According to the press, Fellowes has often glamorized the class system on Downton Abbey. Fellowes has always been a “fly on the wall” looking into the lives of the English aristocracy, so he knows a thing or two.

“I’m seen as a chronicler of the class system, which I don’t think is unfair,” Fellowes told the Times. “It is a whole side of the society here that I find quite intriguing, and happily the audience has come along with me. I think one of the things we got right with ‘Downton’ was that we treat the characters of the servants and the family exactly the same.
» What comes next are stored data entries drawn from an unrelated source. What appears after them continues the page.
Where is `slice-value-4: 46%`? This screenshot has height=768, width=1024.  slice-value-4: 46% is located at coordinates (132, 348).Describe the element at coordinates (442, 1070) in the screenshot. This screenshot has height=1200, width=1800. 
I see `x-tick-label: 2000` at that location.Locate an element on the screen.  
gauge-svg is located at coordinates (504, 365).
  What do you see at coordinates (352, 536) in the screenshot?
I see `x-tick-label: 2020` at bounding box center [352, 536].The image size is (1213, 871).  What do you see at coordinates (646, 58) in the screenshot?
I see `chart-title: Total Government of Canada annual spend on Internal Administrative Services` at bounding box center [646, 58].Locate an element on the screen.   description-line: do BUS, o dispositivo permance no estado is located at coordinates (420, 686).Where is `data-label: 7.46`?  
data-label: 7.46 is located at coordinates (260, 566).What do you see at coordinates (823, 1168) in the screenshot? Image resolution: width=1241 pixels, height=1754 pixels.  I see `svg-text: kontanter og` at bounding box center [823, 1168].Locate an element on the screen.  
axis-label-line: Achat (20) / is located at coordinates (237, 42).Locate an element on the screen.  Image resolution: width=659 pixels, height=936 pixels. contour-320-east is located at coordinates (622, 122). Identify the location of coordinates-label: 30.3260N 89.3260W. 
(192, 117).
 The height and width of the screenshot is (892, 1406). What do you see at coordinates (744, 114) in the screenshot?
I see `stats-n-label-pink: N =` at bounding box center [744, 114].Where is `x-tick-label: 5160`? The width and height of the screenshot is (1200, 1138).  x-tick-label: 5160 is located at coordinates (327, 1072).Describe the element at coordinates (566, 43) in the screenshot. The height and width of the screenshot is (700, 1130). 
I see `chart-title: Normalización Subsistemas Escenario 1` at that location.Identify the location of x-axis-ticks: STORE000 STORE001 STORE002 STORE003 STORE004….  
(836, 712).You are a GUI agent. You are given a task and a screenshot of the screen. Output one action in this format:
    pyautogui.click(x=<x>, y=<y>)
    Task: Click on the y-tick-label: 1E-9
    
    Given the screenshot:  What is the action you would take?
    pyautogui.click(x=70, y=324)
Some of them are nice, some of them are not nice, some of them are funny, some of them are not, but there is no division between the servants and the family to mark that.”

“You could only represent it to their satisfaction if everyone downstairs was writhing in a state of permanent torment while everyone upstairs was vicious and violent, horrible and dishonest,” he continued. “The idea that both groups were just people trying to bash through their lives is alien to them.”

Bob Balaban, a producer of Gosford Park, knew that Fellowes understood class society too. In fact, Balaban said Fellowes has an “encyclopedic” knowledge on the subject.

Fellowes believes that he’s done a good job portraying all the characters on the show, even though it’s been challenging juggling over 15 different storylines. His next project is Downton Abbey: A New Era, which hits theaters on Mar. 18, 2022.